Mechanisms of room temperature metastable tetragonal phase stabilisation in zirconia

Abstract

Mechanisms of tetragonal phase stabilisation, at room temperature, in nanocrystalline (< 100 nm), submicrometre-sized (100 nm–1 μm), and bulk zirconia (ZrO2) (>1 μm) are reviewed in detail. The merits, demerits and scope of each individual model are outlined. The analysis of the literature shows that, although the mechanism of tetragonal phase stabilisation in bulk ZrO2 is well understood, the room temperature tetragonal phase stabilisation mechanism in undoped, nanocrystalline ZrO2 is controversial. Various proposed models, based on surface energy (nanocrystallite size), strain energy, internal and external hydrostatic pressure, structural similarities, foreign surface oxides, anionic impurities, water vapour and lattice defects (oxygen ion vacancies), are discussed in detail.
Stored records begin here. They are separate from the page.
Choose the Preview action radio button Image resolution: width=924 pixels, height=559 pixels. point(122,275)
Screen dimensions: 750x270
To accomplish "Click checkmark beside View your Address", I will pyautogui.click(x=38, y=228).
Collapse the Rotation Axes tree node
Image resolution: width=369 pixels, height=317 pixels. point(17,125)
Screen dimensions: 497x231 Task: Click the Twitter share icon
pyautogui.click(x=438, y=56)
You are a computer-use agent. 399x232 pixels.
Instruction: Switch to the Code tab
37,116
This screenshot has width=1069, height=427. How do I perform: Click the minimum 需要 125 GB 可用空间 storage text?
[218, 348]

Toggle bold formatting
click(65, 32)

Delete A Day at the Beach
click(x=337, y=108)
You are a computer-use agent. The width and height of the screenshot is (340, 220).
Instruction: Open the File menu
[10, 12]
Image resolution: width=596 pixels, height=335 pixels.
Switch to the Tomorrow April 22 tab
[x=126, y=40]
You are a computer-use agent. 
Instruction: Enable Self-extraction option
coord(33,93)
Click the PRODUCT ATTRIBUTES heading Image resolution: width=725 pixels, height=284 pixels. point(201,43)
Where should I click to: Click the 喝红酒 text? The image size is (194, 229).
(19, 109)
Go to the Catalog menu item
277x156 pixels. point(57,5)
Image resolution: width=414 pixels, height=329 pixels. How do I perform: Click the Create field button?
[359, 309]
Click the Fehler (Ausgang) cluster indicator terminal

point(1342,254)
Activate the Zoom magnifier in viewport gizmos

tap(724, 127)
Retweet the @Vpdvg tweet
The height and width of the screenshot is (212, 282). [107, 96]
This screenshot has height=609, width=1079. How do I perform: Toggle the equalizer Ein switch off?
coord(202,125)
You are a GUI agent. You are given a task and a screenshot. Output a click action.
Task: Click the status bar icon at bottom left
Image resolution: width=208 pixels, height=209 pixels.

It is proposed that generation of excess oxygen ion vacancies within the nanocrystalline ZrO2 is primarily responsible for the room temperature tetragonal phase stabilisation, below a critical size. Hence, the mechanism of tetragonal phase stabilisation in nanocrystalline ZrO2 appears to be the same as that in doped ZrO2 (at room temperature) and undoped ZrO2 (at higher temperature).